Fragmento de la página —
La respuesta de Albert Einstein a la pregunta de por qué vemos solamente la materia y no la antimateria fue: «Porque venció la materia»; con ello quería decir que, al menos en nuestro sector del universo, después de que casi toda la materia y la antimateria entraran en interacción y se aniquilaran mutuamente mucho tiempo atrás, sobró algo de lo que llamamos materia normal.
De haber sido al revés, los seres humanos, y todo lo demás en esta parte del universo, estaríamos hechos de antimateria. Nosotros, claro está, lo llamaríamos materia, y la idea de que los mundos y la vida están hechos de esa otra clase de material, esa materia con las cargas eléctricas invertidas, la consideraríamos sin duda alocadamente especulativa.
Por lo que hoy sabemos, gracias a la astronomía de rayos gamma y otros métodos, el universo está compuesto, casi en su totalidad, de materia. La razón que lo explica va ligada a cuestiones cosmológicas profundas, en las que ahora no vamos a entrar. Pero solamente con que hubiera habido al principio una diferencia de una-partícula-sobre-un-billón en la preponderancia de la materia sobre la antimateria, incluso esa insignificante diferencia habría bastado para explicar el universo que vemos hoy.

Líneas guardadas —
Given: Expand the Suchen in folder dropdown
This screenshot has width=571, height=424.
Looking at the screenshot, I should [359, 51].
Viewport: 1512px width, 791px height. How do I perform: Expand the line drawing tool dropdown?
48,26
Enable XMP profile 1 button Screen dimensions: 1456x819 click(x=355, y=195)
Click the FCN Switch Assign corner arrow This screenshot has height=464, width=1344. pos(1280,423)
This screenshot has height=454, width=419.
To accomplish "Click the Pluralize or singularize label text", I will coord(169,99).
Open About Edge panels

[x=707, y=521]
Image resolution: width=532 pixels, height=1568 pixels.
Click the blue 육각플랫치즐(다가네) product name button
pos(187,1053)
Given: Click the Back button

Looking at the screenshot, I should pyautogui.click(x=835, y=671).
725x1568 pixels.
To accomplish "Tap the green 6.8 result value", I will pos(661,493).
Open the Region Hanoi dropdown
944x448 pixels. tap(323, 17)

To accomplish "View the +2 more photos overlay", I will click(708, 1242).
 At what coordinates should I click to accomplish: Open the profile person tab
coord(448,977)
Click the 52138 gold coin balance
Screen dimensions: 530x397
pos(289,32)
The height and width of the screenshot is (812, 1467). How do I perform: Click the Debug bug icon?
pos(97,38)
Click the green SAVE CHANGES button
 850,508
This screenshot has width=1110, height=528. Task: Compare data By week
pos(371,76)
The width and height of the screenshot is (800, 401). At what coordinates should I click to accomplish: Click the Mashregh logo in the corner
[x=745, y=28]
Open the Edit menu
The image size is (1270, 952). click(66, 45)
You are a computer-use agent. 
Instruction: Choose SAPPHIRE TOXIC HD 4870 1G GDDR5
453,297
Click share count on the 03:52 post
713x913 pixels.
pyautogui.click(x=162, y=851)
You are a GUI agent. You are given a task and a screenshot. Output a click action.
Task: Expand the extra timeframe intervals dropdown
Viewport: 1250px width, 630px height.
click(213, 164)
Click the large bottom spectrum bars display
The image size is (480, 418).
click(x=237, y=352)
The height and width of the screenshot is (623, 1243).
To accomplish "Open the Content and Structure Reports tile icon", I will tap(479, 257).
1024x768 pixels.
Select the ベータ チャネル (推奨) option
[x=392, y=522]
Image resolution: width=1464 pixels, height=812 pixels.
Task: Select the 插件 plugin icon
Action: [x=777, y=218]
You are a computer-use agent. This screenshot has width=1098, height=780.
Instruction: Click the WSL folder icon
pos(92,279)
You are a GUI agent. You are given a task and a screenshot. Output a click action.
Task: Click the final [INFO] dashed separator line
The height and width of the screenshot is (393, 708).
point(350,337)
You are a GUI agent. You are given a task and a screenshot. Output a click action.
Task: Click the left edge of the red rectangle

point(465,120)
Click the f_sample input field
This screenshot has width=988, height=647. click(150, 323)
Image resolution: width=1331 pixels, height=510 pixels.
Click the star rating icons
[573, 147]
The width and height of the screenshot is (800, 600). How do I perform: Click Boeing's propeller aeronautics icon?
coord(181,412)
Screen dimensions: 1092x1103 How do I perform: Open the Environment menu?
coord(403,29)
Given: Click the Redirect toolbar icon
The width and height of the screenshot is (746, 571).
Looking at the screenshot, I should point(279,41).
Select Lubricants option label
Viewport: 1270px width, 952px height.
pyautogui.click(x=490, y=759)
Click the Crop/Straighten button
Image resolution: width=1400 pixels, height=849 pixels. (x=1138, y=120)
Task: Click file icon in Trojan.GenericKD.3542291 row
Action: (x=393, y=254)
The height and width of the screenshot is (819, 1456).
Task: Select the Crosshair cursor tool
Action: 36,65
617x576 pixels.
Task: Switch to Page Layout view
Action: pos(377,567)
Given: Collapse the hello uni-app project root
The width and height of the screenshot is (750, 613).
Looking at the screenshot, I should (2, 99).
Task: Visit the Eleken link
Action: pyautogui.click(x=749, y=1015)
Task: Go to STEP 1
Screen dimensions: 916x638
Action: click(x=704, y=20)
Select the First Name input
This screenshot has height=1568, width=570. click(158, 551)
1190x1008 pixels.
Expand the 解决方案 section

Tareas —
A) Según el texto sobre la antimateria, ¿qué quiso decir Einstein al afirmar que vemos solo materia «porque venció la materia»? Explícalo en una a tres oraciones.
B) Por favor, prosigue el texto sobre la antimateria a partir de su última oración.
Las líneas no intervienen en esto.

Respuestas —
A) Quiso decir que, hace mucho tiempo, casi toda la materia y la antimateria entraron en interacción y se aniquilaron mutuamente. Al menos en nuestro sector del universo, después de eso sobró algo de lo que llamamos materia normal, y por eso es lo que vemos.

B)
Williamson imaginó que los humanos del siglo XXII podrían mover asteroides a su voluntad mediante la aniquilación mutua controlada de materia y antimateria. Los rayos gamma resultantes, alineados, rebasarían con mucho la potencia de un cohete. La antimateria estaría disponible en el cinturón principal de asteroides (entre las órbitas de Marte y Júpiter), pues era ésa su explicación para la
existencia
de dicho cinturón. En el pasado remoto, propuso Williamson, un antimundo intruso de antimateria llegó al sistema solar procedente de las profundidades del espacio, y colisionó con lo que entonces era un planeta similar a la Tierra, el quinto desde el Sol, aniquilándolo. Los fragmentos de ese poderoso impacto son los asteroides, y algunos de ellos todavía están compuestos de antimateria. Aprovechando uno de esos asteroides de antimateria —aunque reconoció que ello podía ser bastante delicado— pueden moverse mundos a placer.
En su época, las ideas de Williamson eran futuristas, pero estaban muy lejos de ser descabelladas. Algunas partes de
Collision Orbit
pueden considerarse auténticamente visionarias. Hoy, sin embargo, tenemos buenas razones para pensar que en el sistema solar no existen cantidades significativas de antimateria, y que el cinturón de asteroides, lejos de ser un planeta terrestre fragmentado, es un enorme conjunto de pequeños corpúsculos a los que las mareas gravitatorias de Júpiter impiden formar un mundo similar a la Tierra.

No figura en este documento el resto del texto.